What does the cast ((volatile uint64_t *)(uintptr_t)(addr)) mean?

Question

/* low level macros for accessing memory mapped hardware registers */
#define REG64(addr) ((volatile uint64_t *)(uintptr_t)(addr))
#define REG32(addr) ((volatile uint32_t *)(uintptr_t)(addr))
#define REG16(addr) ((volatile uint16_t *)(uintptr_t)(addr))
#define REG8(addr) ((volatile uint8_t *)(uintptr_t)(addr))

I understand the cast to uint64_t* but why volatile?
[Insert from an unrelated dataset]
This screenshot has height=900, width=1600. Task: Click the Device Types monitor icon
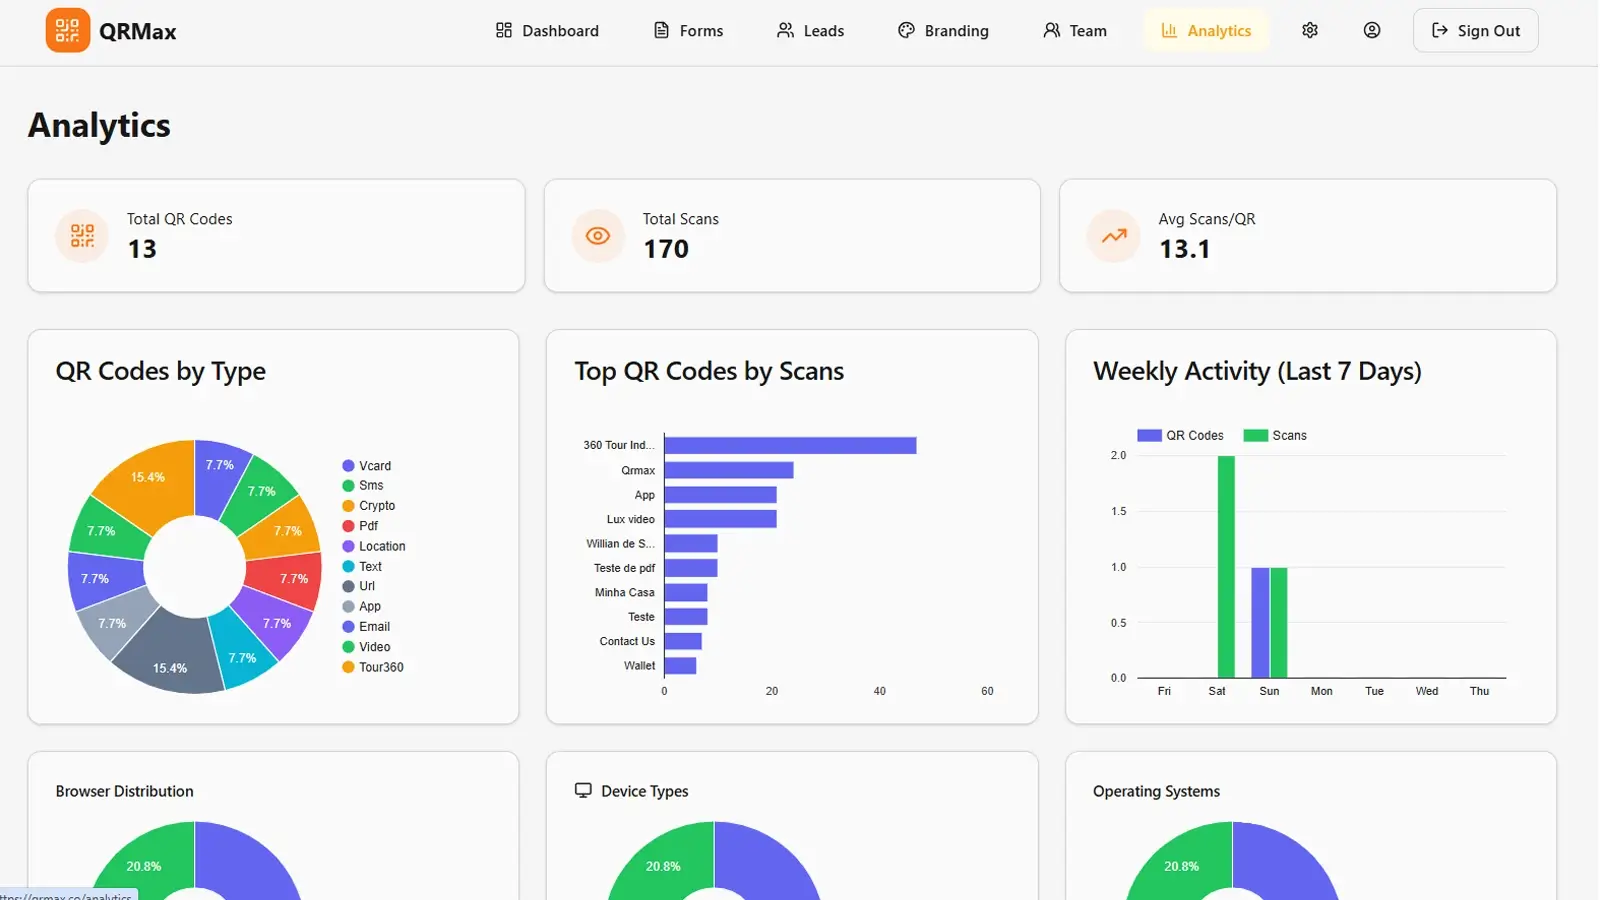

Which optimization is being prevented here?

Also, why cast to uintptr_t = typedef unsigned long uintptr_t before casting to uintXX_t?

Answer 1

volatile means that they intend that the value of the register may change through actions outside of the standard part of the program . E.g. reading the register now and reading it again later may give a different value even if your code didn't set a value.

The behaviour of cast from integer to pointer is implementation-defined which means the compiler documentation must document what happens in the case of the cast being present, and in the case of the cast being omitted.

It might turn out to be defensive coding e.g. the coder wasn't really sure but felt that converting to an integer of the same size as the pointer first (which is well-defined) was going to be more reliable than omitting the cast.